Published June 25, 2013
WASHINGTON – Sales of new U.S. single-family homes rose to their highest level in nearly five years in May, confirming the housing market's strengthening tone.
The Commerce Department said on Tuesday sales increased 2.1 percent to a seasonally adjusted annual rate of 476,000 units - the highest level since July 2008. It was the third straight month of gains in new home sales.
Sales increased 3.3 percent in April. Economists polled by Reuters had expected new home sales to rise to a 462,000-unit rate last month.
Compared with May 2012, sales were up 29 percent.
Home sales data will be closely watched in the coming months for signs of strain from the rise in mortgage rates.
The housing market recovery, which is helping to soften the blow on the economy from tight fiscal policy, has been largely driven by record-low mortgage rates, thanks to the Federal Reserve's generous monetary stimulus.
The Fed last week said it expected to start slowing the pace of its bond-buying program later this year, bringing it to a halt around the middle of 2014. That has pushed up mortgage rates, which had already been rising since early May.
Economists do not believe the increase in mortgage rates is sufficient to undo the housing market recovery. Data last week showed confidence among home builders spiked to a seven-year high in June and they were upbeat about sales over the next six months and prospective buyer traffic.
Last month, the inventory of new homes on the market increased 2.5 percent to 161,000 - the highest since August 2011 - as builders ramp up production to meet the growing demand.

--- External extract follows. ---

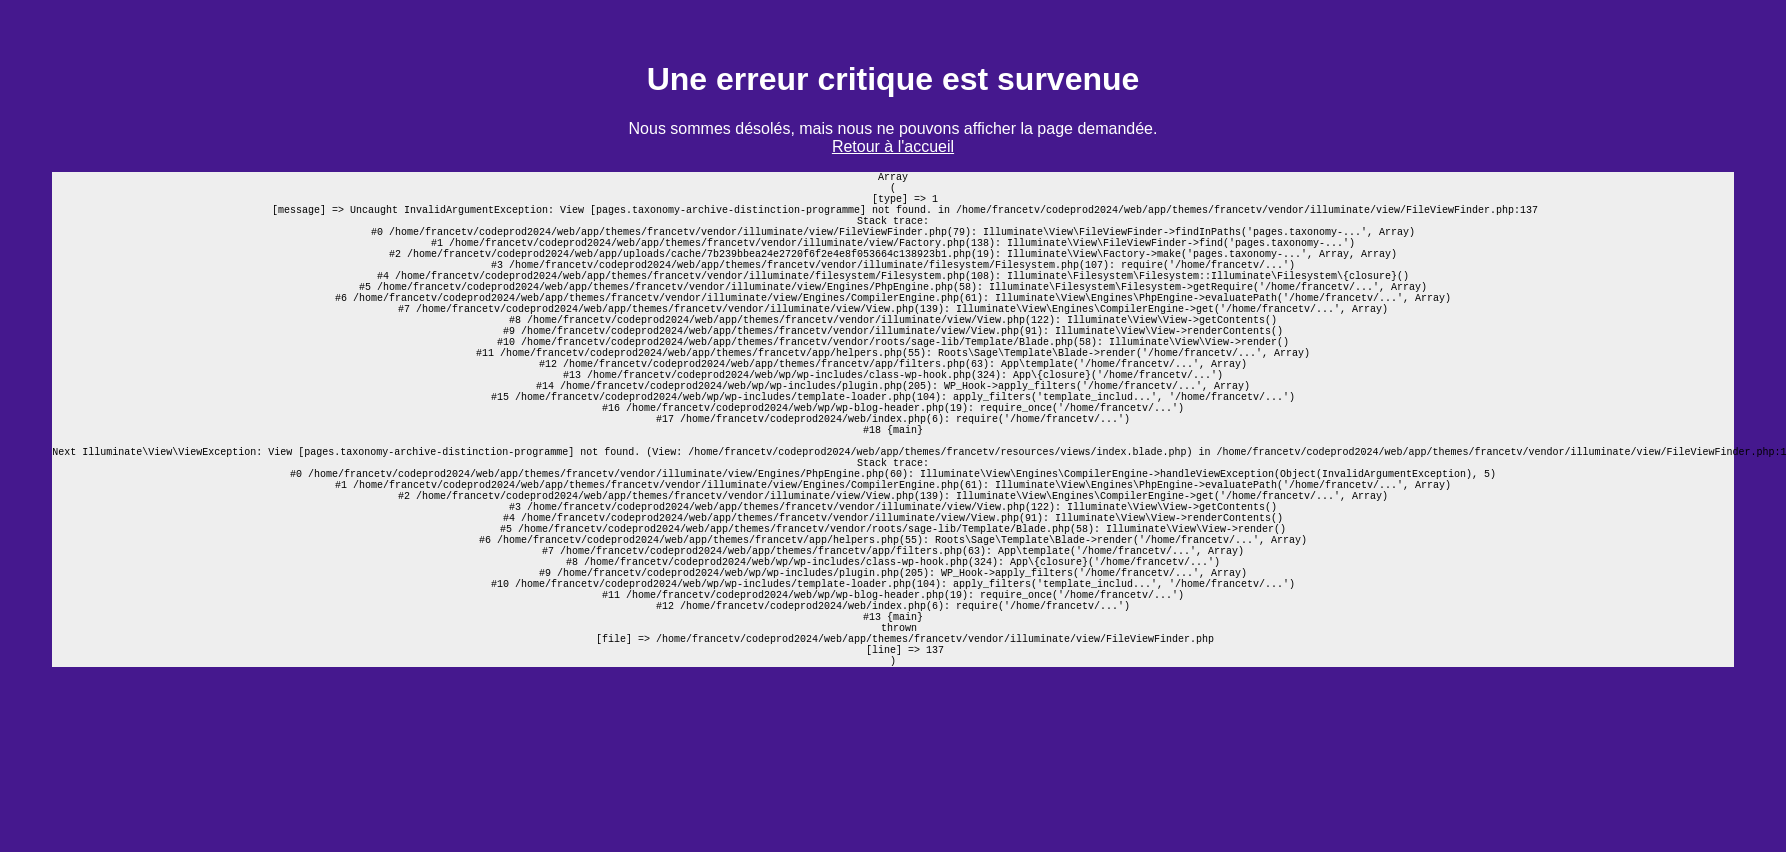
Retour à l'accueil (893, 146)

Still, supply remains tight, putting upward pressure on prices. The median new home price increased 10.3 percent from a year ago.
At May's sales pace it would take 4.1 months to clear the houses on the market, up from 4.0 months in April. A supply of 6.0 months is normally considered as a healthy balance between supply and demand.
Sales last month were up in the Northeast, Midwest and West. They fell in the South. Sales in the Midwest were the highest since November 2007.